EXTRAIT:
◇ ◇ ◇ ◇ ◇ ◇ ◇
Qu'entend-on d'ailleurs par une idée principe? Il nous semble que la philosophie n'a pas donné à cette expression un sens parfaitement exact. En disant que ces sortes d'idées sont la source des autres, veut-on dire qu'elles les produisent comme la source produit le ruisseau; que, par conséquent, elles les renferment préalablement comme le contenant renferme le contenu, en telle sorte qu'il suffise d'un travail de l'esprit, de la réflexion appliquée à ces idées principes, pour en déduire une foule d'autres idées? La philosophie tient ce langage, nous n'en doutons pas; mais le prend-elle dans un sens direct et positif, ou plutôt n'y voit-elle qu'une métaphore plus ou moins détournée? Si ce langage est une pure métaphore, il n'a aucune valeur philosophique; si on y

attache un sens direct et positif, il faudrait avant tout s'assurer de son exactitude. Or, les idées n'étant, comme nous l'avons vu, que des connaissances, peut-on dire avec vérité qu'il y a des idées renfermées dans leurs principes, et qui ne se montrent qu'après en avoir été dégagées? Elles existeraient donc avant d'être connues, elles seraient dans leurs principes sans être rien pour l'esprit; elles ne seraient donc pas des connaissances, elles ne seraient pas des idées.
◇ ◇ ◇ ◇ ◇ ◇ ◇
LISTING FOURNI:
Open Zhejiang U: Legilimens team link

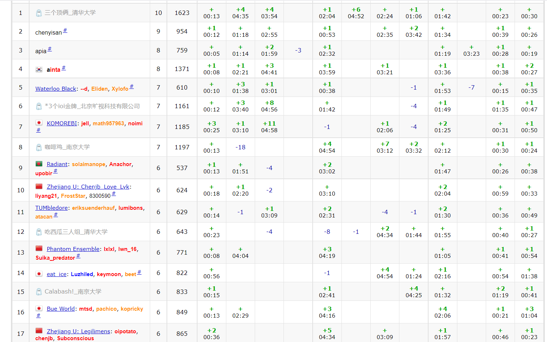[78, 331]
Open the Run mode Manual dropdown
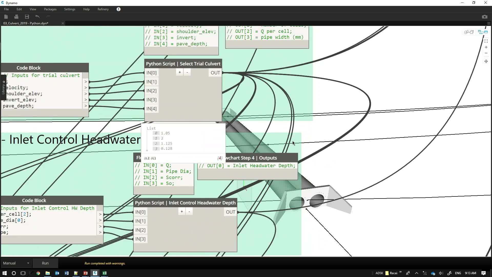 pyautogui.click(x=16, y=263)
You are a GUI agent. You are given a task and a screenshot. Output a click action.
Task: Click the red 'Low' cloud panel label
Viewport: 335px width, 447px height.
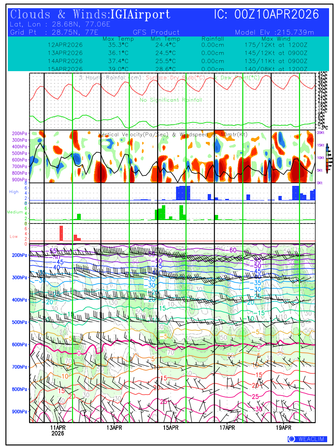(x=14, y=237)
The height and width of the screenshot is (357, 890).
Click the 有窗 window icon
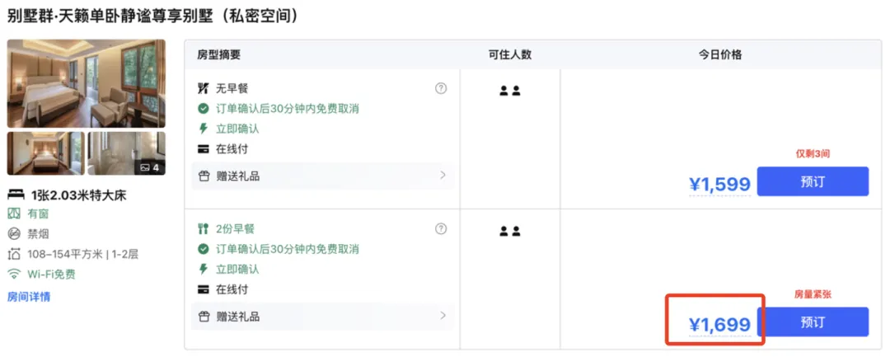coord(14,213)
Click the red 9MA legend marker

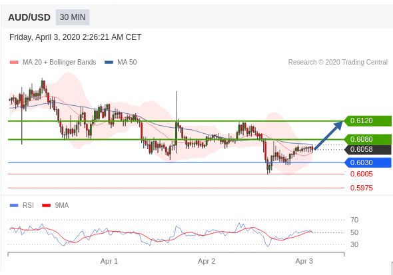[x=47, y=205]
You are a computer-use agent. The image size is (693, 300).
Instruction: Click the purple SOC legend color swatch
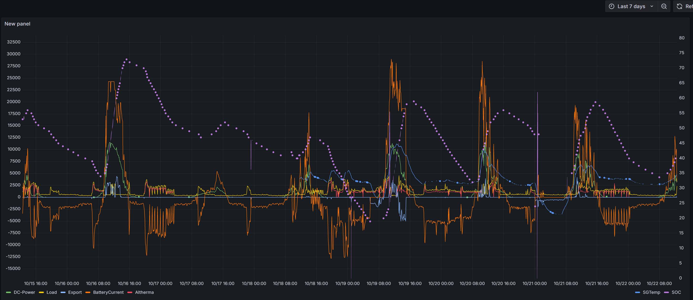pos(666,292)
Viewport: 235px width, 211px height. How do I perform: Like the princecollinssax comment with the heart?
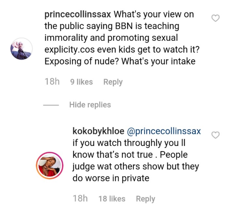215,18
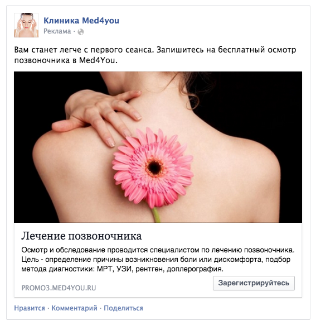
Task: Share the ad using Поделиться
Action: [123, 308]
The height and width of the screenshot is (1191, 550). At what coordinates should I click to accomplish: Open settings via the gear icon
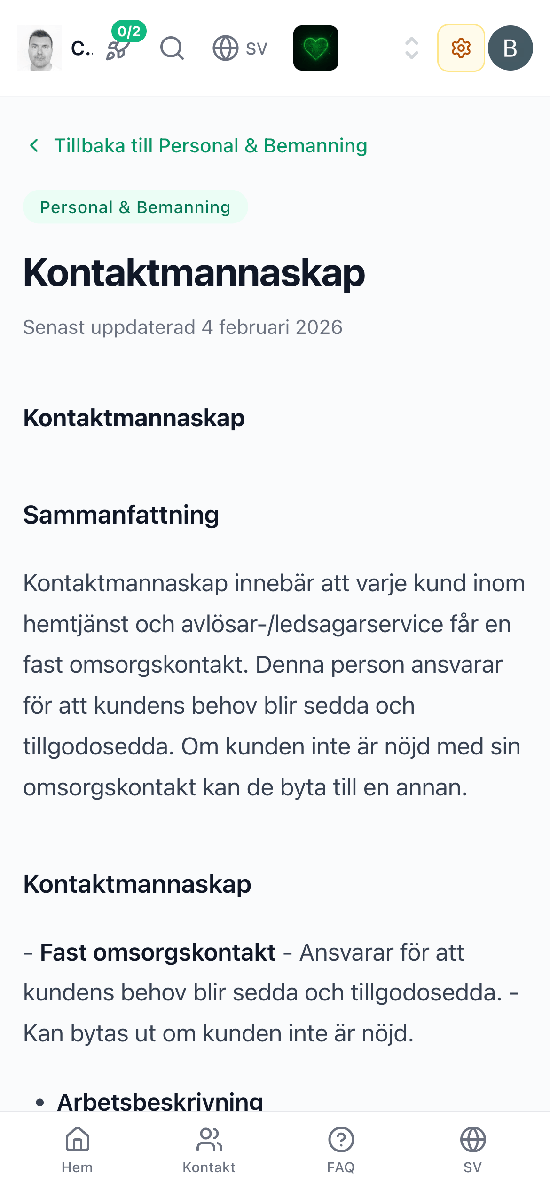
◇ ◇ ◇ ◇ ◇ ◇ ◇
EXERCICE ÉCRIT 1: Reproduisez fidèlement les lignes du listing, de celle qui contient « You are a computer-use » jusqu'à la fin du listing incluse, en omettant les images.
EXERCICE ÉCRIT 2: Rédigez la suite de l'extrait consacré aux idées principes, en partant de sa dernière phrase.

RÉSULTAT DE L'EXERCICE 1:
You are a computer-use agent. The image size is (693, 300).
Instruction: Click the purple SOC legend color swatch
pos(666,292)
Viewport: 235px width, 211px height. How do I perform: Like the princecollinssax comment with the heart?
215,18
Task: Share the ad using Поделиться
Action: [123, 308]
The height and width of the screenshot is (1191, 550). At what coordinates should I click to accomplish: Open settings via the gear icon

RÉSULTAT DE L'EXERCICE 2:
A l'aide d'une idée quelconque, l'esprit peut sans doute en acquérir successivement un grand nombre d'autres; mais alors il ne les tire pas toutes formées d'une sorte de réservoir qui les renfermerait; il les forme lui-même, en s'appliquant, par une attention plus ou moins prolongée, aux objets qui leur correspondent. Une première idée peut être la condition de ce travail intellectuel, elle peut mettre l'esprit sur la voie d'autres idées ou les lui suggérer; mais elles n'existent que quand l'esprit les conçoit, et il ne les conçoit qu'en s'occupant des choses dont elles sont la connaissance.

Si donc nous avons des idées fondamentales, elles ne méritent ce titre ni par l'importance de leur objet, ni parce qu'elles apparaîtraient les

premières à l'esprit, ni parce qu'elles seraient les principes, les sources dont toutes les autres idées émanent.

Mais, dira-t-on, que deviennent alors les idées fondamentales? Après leur avoir enlevé la possession exclusive des caractères de nécessité, d'immutabilité et d'universalité, vous prétendez encore qu'elles ne sont ni les plus importantes par leur objet, ni les idées primitives, ni les principes des autres; que sont-elles donc?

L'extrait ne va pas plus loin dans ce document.